R the admissions in CHM open? If yes kindly give the link to add or give me complete info...thanks


----------



## spike2 (Sep 25, 2013)

Thank you all. The admissions will open from 1st November to 7th November and the test will be held on 9th November.


----------



## AbraDabra (Feb 5, 2012)

1) You should google/look at other posts/look at colleges website for info like that. Its usually in there somewhere.
2) No admissions will open on the 1st.


----------



## spike2 (Sep 25, 2013)

AbraDabra said:


> 1) You should google/look at other posts/look at colleges website for info like that.
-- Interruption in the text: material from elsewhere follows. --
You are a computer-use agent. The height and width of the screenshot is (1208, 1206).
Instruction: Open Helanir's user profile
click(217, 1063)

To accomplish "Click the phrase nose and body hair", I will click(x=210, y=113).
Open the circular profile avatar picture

Its usually in there somewhere.
> 2) No admissions will open on the 1st.


What do you mean by "No admissions will open on the 1st"?
It is written on there facebook page and advertisement that admission process will start from 1st November.


----------



## AbraDabra (Feb 5, 2012)

As in Admissions will be opening on the 1st.


----------



## spike2 (Sep 25, 2013)

Ah, right.


----------



## Aiman Shahbaz (Sep 29, 2013)

A friend of mine gave CMH test last year... she got 70 out of 100.. she said the test was not so difficult and its just based on your FSC ...... 37.5 % is already taken from MCAT so .....


----------



## muniba (Sep 9, 2014)

If your frm another city so how can one take the apititude test


----------